Wie umweltfreundlich sind Elektroautos wirklich?

Welchen Beitrag zum Klimaschutz können Elektroautos im Vergleich zu herkömmlichen Fahrzeugen mit Verbrennungsmotor leisten? Ein Gastbeitrag von Claudia Brasse.

Hinkender Vergleich bei lokalen Emissionen

Zunächst sind die lokalen Emissionen zu berücksichtigen, die im Fahrbetrieb entstehen. Bei einer ‚tank-to-wheel‘-Betrachtung wird offensichtlich: Das Elektroauto erzeugt keinerlei Emissionen beim Fahren. Einem energetischen Wirkungsgrad von >90 Prozent beim Elektrofahrzeug stehen Benzin- und Dieselantriebe mit einer Energieeffizienz von circa 35 Prozent gegenüber.

Vielfach wird argumentiert, dass der Strom, mit dem Elektroautos geladen werden, jedoch „dreckig“ sei. Bezieht man die Bereitstellung der Antriebsenergie in die Bilanz mit ein, so spricht man von einer ‚well-to-tank‘-Betrachtung. Da jedoch die Emissionen, die bei Herstellung und Transport von Benzin- und Dieselkraftstoffen nur schwer ermittelt werden können, beschränkt sich die Automobilindustrie bei Bewertung und Vergleich von Fahrzeugen in der Regel auf die lokalen Emissionen, die durch die Verbrennung der Kraftstoffe im Betrieb entstehen.

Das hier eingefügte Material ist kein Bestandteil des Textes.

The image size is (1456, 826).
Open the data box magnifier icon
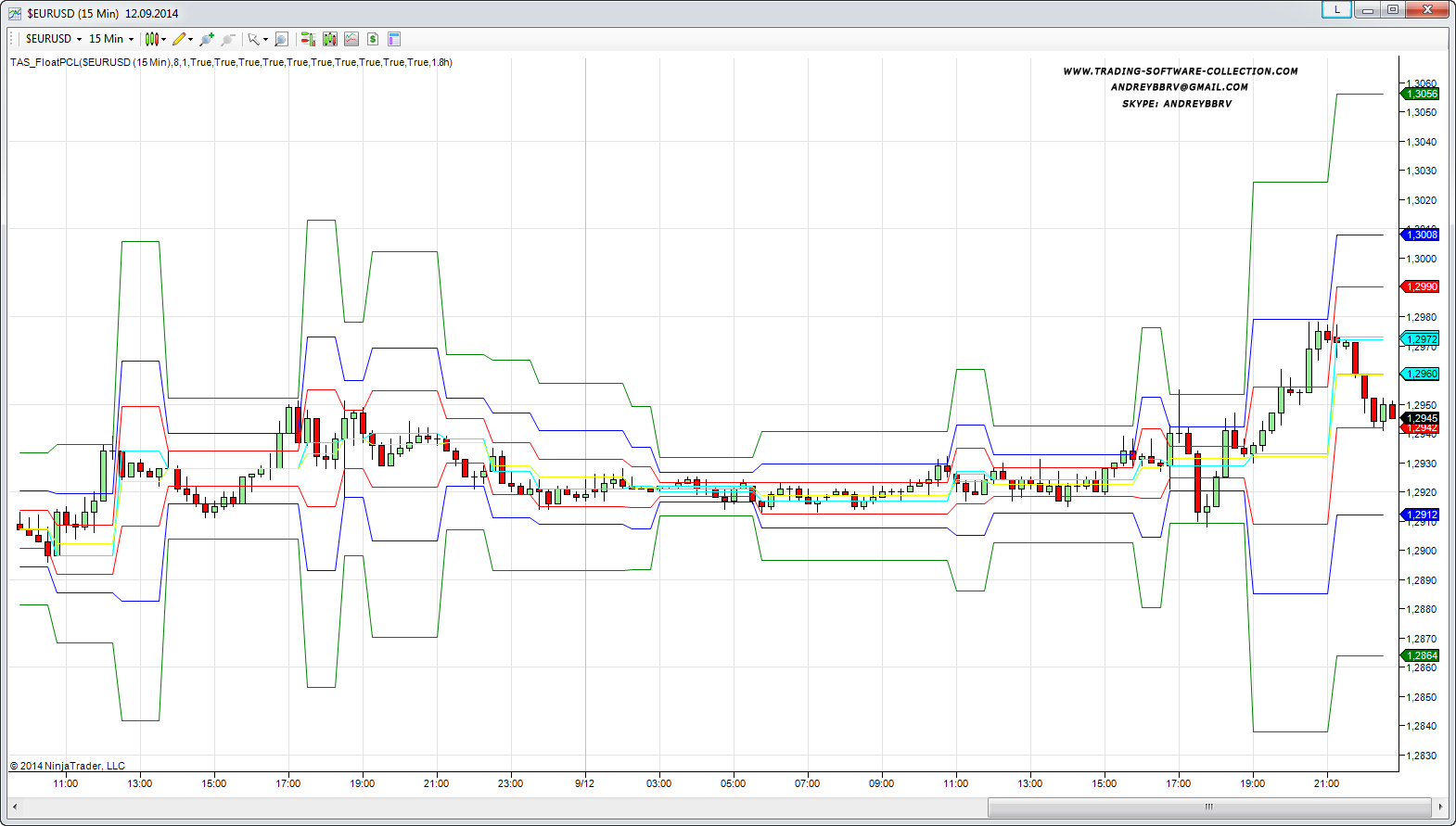click(282, 39)
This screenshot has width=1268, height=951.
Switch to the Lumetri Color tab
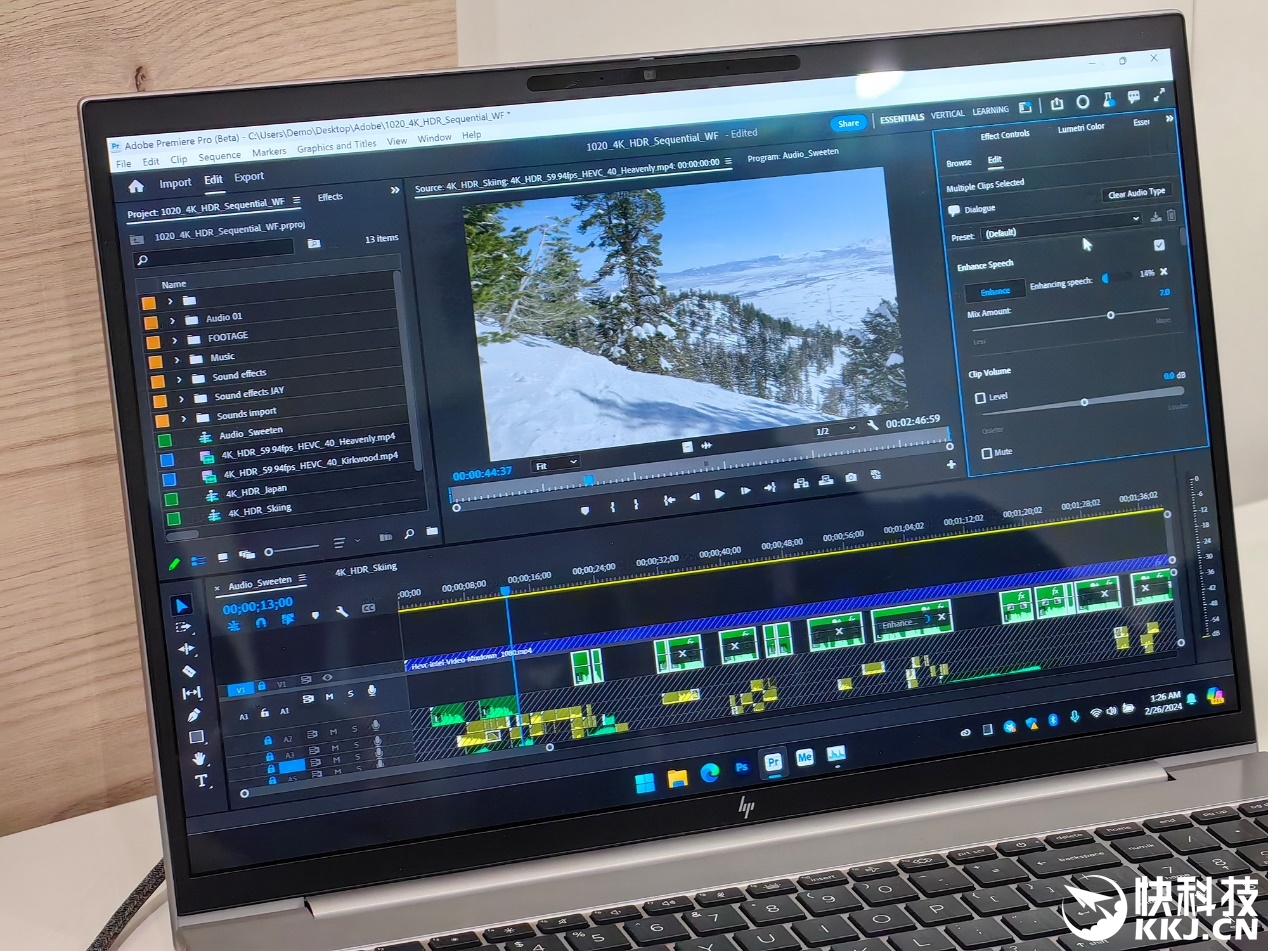click(1080, 128)
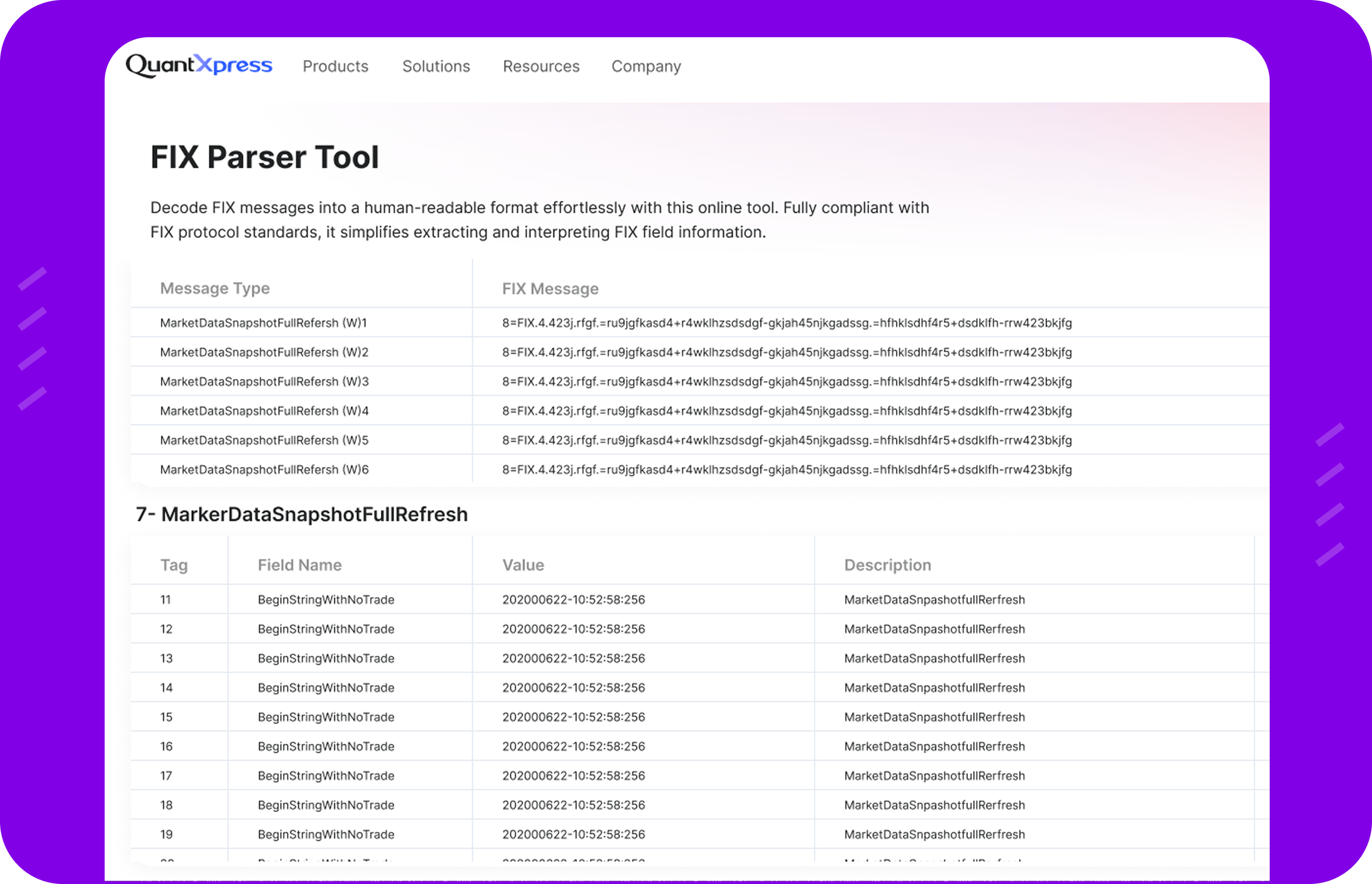Open the Resources menu
The image size is (1372, 884).
tap(541, 66)
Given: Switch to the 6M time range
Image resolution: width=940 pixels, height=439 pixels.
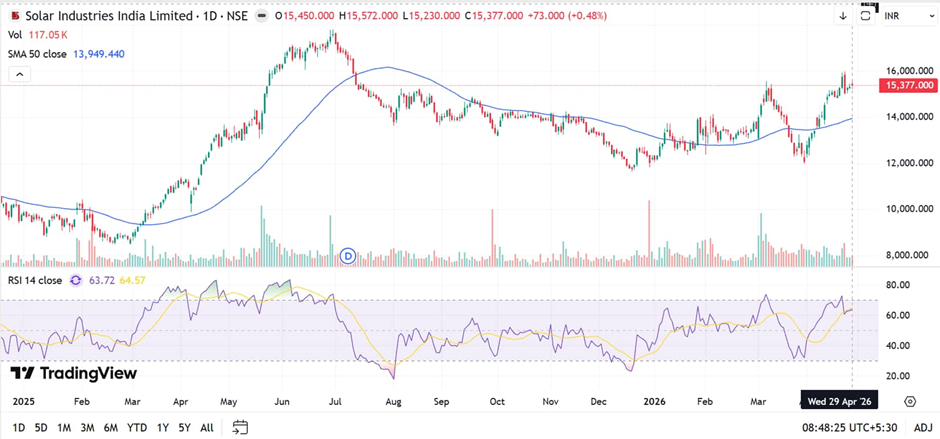Looking at the screenshot, I should pyautogui.click(x=110, y=427).
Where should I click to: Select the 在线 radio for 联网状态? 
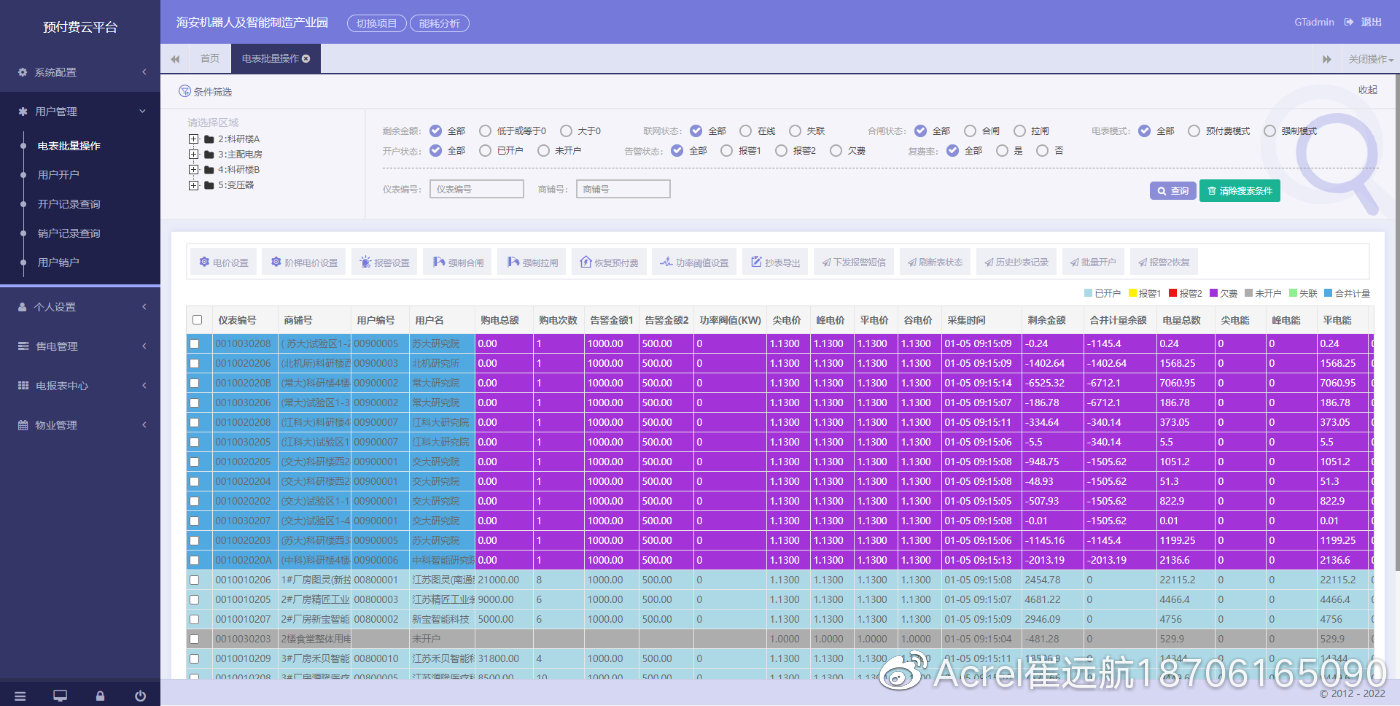click(746, 131)
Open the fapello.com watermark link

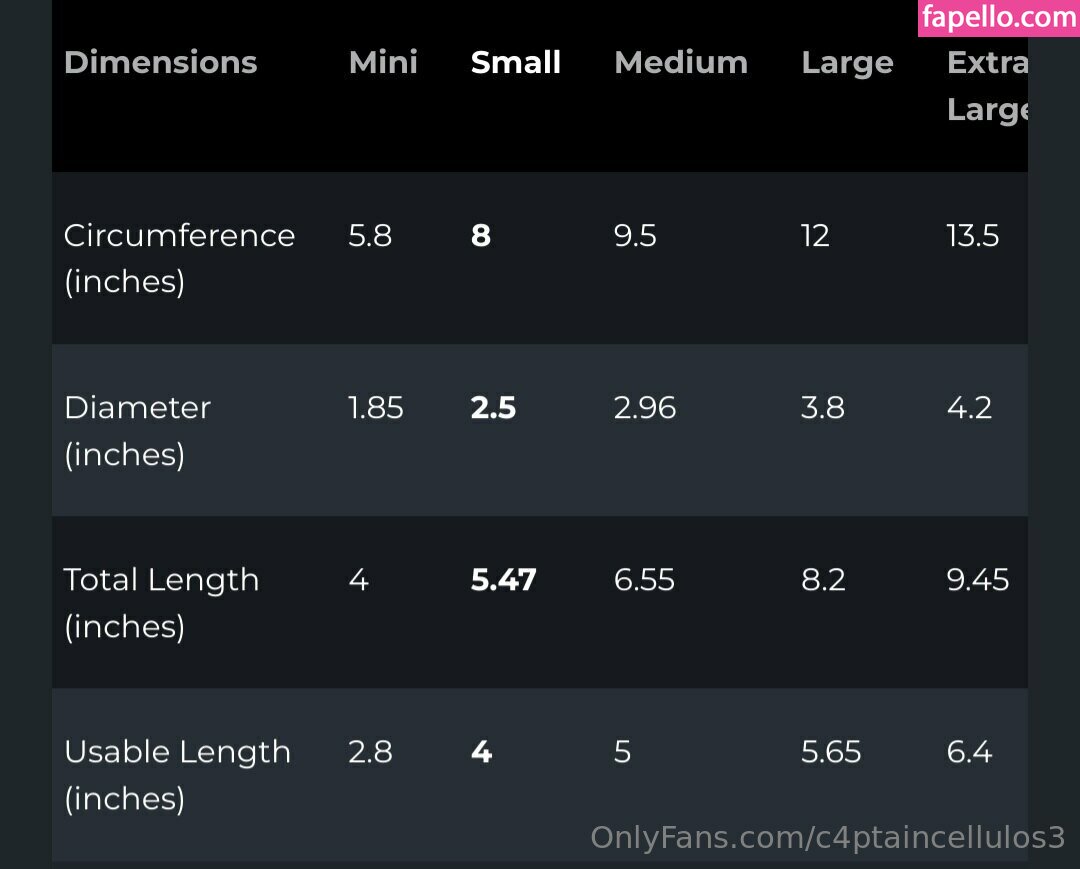[x=997, y=17]
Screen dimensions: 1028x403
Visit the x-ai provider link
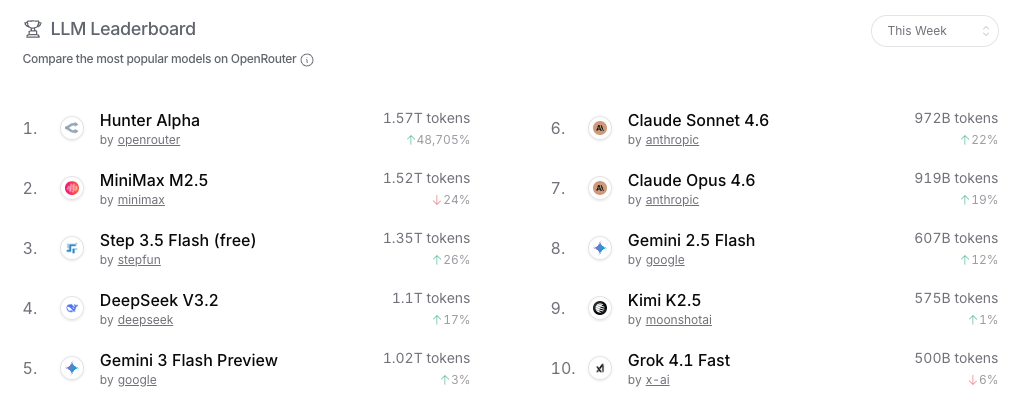tap(657, 380)
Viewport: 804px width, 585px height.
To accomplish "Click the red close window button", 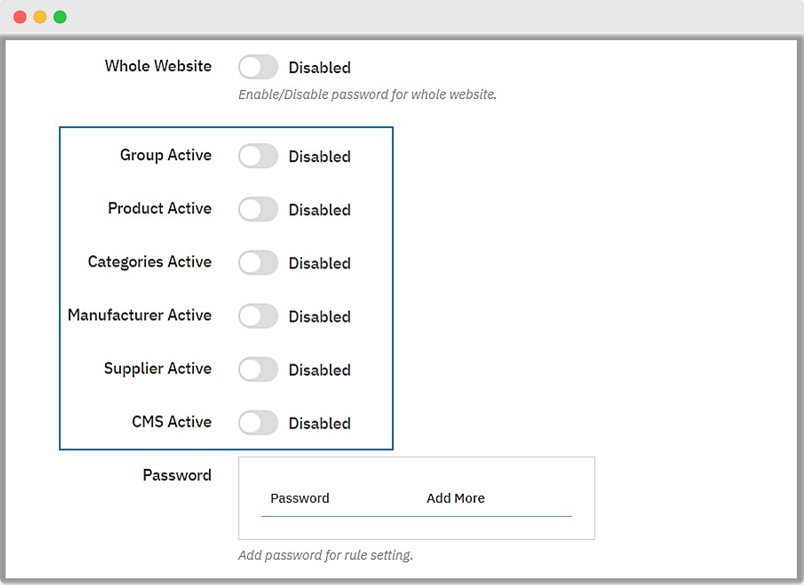I will (20, 17).
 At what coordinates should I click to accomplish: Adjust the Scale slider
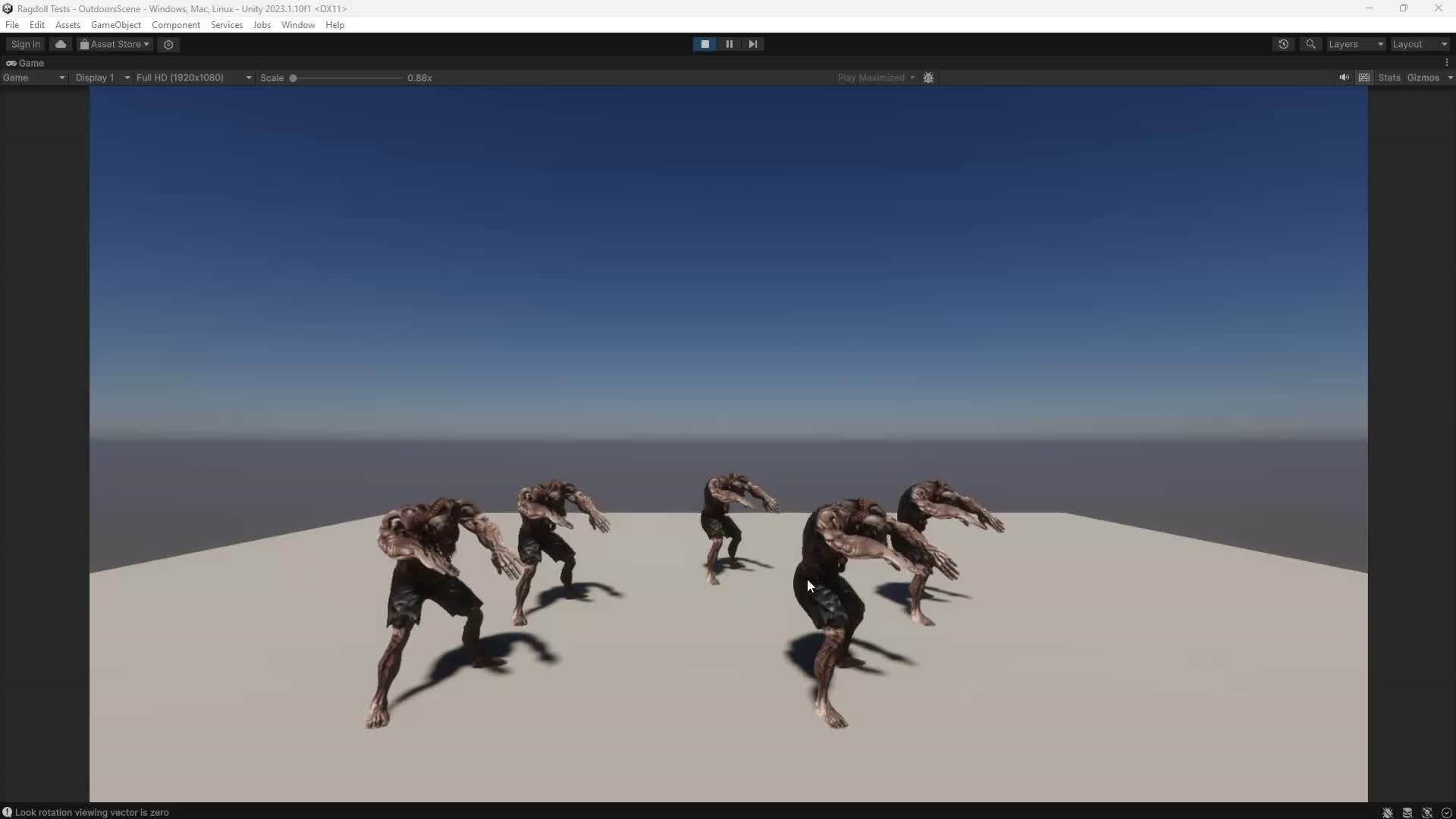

Eigentlich müsste eine umfassende ‚well-to-wheel‘-Analyse erfolgen, die zudem Wartung und Unterhalt der Fahrzeuge berücksichtigt. Eine ganze Reihe von Studien hat sich in den letzten Jahren sowohl mit ‚well-to-wheel' als auch mit Lebenszyklusanalysen (‚cradle-to-grave‘) einschließlich Rohstoffgewinnung, Herstellung und Recycling bzw. Entsorgung der Fahrzeuge beschäftigt. Allerdings gibt es zum Teil noch wenig belastbares Datenmaterial: Batteriedesigns und -prozesse unterliegen strengster Geheimhaltung und Rohdaten sind oft schwer und unvollständig zugänglich. 

 
Bild 1: Fahrzeugemissionen in Gramm CO2/km
Bild 1: Fahrzeugemissionen in Gramm CO2/km
 

Obwohl der Vergleich der Emissionen zwischen Diesel-Abgasen und Elektroauto-Stromversorgung hinkt, soll dennoch eine einfache Rechnung die grundsätzlichen Unterschiede und Trends aufzeigen:

In Deutschland beträgt die CO2-Emission von Strom 527g/kWh im deutschen Strommix in 2016. Das Erzeugungsportfolio besteht aus 30 Prozent Grünstrom (Solar, Wind, Wasser, Biomasse), 13 Prozent Atomstrom und 40 Prozent Kohlestrom (Braunkohle, Steinkohle) sowie 12 Prozent Erdgas plus Sonstige1, Tendenz steigend: Für 2017 beträgt der Anteil erneuerbarer Energie an der Bruttostromerzeugung bereits mehr als 33 Prozent.

Für ein Elektrofahrzeug in der Kompaktklasse mit einem Verbrauch von 12,5 kWh auf 100 Kilometer ergibt sich somit ein Wert von 65,9 Gramm CO2/km, also etwa der Hälfte vom Durschnitt der Gesamtflotte in Deutschland (siehe Bild 1).

Mit der fortschreitenden Energiewende, der Erhöhung des Anteils erneuerbarer Energien im Strommix zugunsten von fossilen Energieträgern nach dem Plan der Bundesregierung auf 50 Prozent bis 2030 und 80 Prozent bis 2050, sinken die Werte für Elektroautos nochmals deutlich, spätestens 2030 auf unter 50 Gramm CO2/km.

Schon heute ist somit jeder elektrisch gefahrene Kilometer ein Gewinn für die unmittelbare Umgebung und ein Beitrag zum Klimaschutz.